A photo of dictionaries and a pun on red, read and read-ing

Reading and spelling – red flags of communication issues

Your communications will look so much better and avoid embarrassment when you use a copywriter.

I was delighted to discover that a local cafe have changed the huge sign over their shop from ‘Breakfast-Lunch-Diner’ to ‘Breakfast-Lunch-Dinner’. Prominently displayed for a year, I wondered what message it conveyed about the shop AND the local community to prospective new shopkeepers thinking of moving to the town. Last year a take away restaurant in nearby Cambridge changed their window poster menu from ‘desert’ to ‘dessert’. For a moment I wondered if it might be too ‘dry’ for my taste. Whilst initially one just has to laugh, there could be a serious and unpleasant aftertaste to their communications, and those certainly need to be avoided. Embarrassment should NEVER end in SHAME, but it might. 

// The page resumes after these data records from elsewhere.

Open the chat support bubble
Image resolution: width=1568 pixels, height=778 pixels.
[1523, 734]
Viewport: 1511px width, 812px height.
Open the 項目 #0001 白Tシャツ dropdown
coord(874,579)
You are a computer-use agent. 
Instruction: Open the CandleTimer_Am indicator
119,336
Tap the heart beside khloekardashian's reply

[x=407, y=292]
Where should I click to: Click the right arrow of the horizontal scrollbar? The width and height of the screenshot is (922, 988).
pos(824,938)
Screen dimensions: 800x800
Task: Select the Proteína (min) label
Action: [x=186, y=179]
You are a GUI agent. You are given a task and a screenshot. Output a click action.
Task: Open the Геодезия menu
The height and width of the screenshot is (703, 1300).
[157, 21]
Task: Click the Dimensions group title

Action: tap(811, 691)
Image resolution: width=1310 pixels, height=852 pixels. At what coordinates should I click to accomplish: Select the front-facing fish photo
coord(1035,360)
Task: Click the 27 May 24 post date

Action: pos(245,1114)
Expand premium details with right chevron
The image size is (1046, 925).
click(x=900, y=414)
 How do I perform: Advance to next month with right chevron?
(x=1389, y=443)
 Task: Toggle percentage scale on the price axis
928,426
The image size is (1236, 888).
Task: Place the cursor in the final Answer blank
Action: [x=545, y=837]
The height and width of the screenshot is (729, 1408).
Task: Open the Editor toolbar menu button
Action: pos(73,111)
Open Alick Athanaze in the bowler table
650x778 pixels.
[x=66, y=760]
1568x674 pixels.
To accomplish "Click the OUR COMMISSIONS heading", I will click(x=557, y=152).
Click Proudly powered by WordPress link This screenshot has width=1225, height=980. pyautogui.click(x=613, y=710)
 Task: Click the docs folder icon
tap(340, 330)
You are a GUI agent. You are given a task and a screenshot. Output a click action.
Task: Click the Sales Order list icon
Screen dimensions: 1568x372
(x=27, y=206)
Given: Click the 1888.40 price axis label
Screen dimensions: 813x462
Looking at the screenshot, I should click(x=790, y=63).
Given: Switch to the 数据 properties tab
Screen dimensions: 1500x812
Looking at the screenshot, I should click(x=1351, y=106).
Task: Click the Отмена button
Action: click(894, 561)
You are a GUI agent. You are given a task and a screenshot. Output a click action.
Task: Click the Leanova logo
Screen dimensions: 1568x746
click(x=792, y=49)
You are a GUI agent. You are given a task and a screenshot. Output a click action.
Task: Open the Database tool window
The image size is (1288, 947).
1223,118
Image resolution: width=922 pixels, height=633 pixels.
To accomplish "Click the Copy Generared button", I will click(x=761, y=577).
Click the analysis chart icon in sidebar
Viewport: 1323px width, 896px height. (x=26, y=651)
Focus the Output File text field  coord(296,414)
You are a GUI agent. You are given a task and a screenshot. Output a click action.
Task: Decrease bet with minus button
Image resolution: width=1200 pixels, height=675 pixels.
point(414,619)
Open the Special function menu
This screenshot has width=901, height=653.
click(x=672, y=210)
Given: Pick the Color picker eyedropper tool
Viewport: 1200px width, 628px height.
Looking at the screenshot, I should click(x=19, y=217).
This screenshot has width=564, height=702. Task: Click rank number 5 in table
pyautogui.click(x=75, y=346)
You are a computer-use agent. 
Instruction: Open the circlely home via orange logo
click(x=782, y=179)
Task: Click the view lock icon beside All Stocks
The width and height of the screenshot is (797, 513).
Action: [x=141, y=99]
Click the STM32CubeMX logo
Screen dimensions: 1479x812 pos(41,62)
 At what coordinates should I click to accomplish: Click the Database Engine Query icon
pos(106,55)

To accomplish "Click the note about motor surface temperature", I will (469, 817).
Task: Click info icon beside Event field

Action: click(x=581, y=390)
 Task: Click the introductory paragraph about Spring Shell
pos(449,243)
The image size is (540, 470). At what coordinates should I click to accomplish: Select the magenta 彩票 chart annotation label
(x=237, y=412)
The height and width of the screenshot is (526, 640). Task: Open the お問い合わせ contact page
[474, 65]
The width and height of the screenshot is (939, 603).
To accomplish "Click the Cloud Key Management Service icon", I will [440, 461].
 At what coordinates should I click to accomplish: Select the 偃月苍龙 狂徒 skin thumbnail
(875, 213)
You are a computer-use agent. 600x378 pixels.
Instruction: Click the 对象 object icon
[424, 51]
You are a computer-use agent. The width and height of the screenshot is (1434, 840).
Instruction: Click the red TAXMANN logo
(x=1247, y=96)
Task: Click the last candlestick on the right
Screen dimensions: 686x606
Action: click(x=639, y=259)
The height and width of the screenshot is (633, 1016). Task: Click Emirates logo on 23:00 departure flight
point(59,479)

An empty local shop still gives a phone number for ‘enqueries’. I thought about calling them to say “the word is spelt with an ‘I’ ” . I feared the response might cause a change to ‘inqueries’ rather than ‘enquiries’. Confusion can occur very easily but it can be avoided using professional help. For many in the UK where we are blessed with a great multicultural and accessibility aware population heritage, a readers first language may not be English, they may be more familiar with ‘US English’ or they may have dyslexia. In the latter case, whilst there’s a lot of help for dyslexics in schools, these challenges do not disappear when the student becomes a worker. Awareness needs to become action, so that we build on initial understanding. The English language is so bizzare! One would naturally think that the stem of writing a query, asking a question, should mean this typo is correct – but it is not. So, what about nquiry or inquiry? Our language is still developing. Usually asking a question is enquiry and a formal INvestigation is inquiry. Sick and ill used to be the same meaning, but now they have diverged in meaning. It can become quite confusing.
There are two things you can do when you find issues arising:
1 Source HR courses about dyslexia for managers to understand the issues a worker might have and what, as an employer, you can put in place to help. For some, coloured screen filters might help. Access to an ‘challenged spellers dictionary’ might be more useful than a standard dictionary, because unless you can spell quite well, accessing some standard help is not easy. Testing the employee to find out exactly what their dyslexia is like for them. It is your duty as an employer to provide reasonable adaptation for people with ALL accessibility issues, not just physical challenges. For translation issues, don’t assume there are never simultaneously going to be dyslexia issues too. There are helpful ways of correcting errors over time – at a pace the foreign student of English can cope with and appreciate, not fear and stop communicating. Offering and receiving help, like communication, is a two directional medium.
2 Employ or contract a company to proofread your output copy – especially for nigns, notices, leaflets, brochures and powerpoint/slide presentations. Most printers will put the onus to check details back on clients responsibility to approve a sample before they commit to print. You could end up quite embarrassed by readers getting the wrong impression about your company AND with two full run printing costs – for the original mistake and the replacement leaflets or catalogues. In this paragraph, I will use all three versions of ‘to, too and two’. Writing or texting in note form might create additional expenses where using ‘two’ inappropriately might in itself double your costs again potentially giving you a 4x cost! Do not assume that the printers must employ expert spellers! They don’t, and with predictive text generating some howler alternatives and human nature tending to ‘read what we want to read’, rather than the actual words, mistakes do occasionally develop. There are occasions too when two words next to each other printed too closely together, convey a different meaning. The end of one word joined to the beginning of the next by inappropriate font and spacing, could in itself cause embarrassment. A trained copywriter will be more alert to potential issues and help you convey your message clearly. 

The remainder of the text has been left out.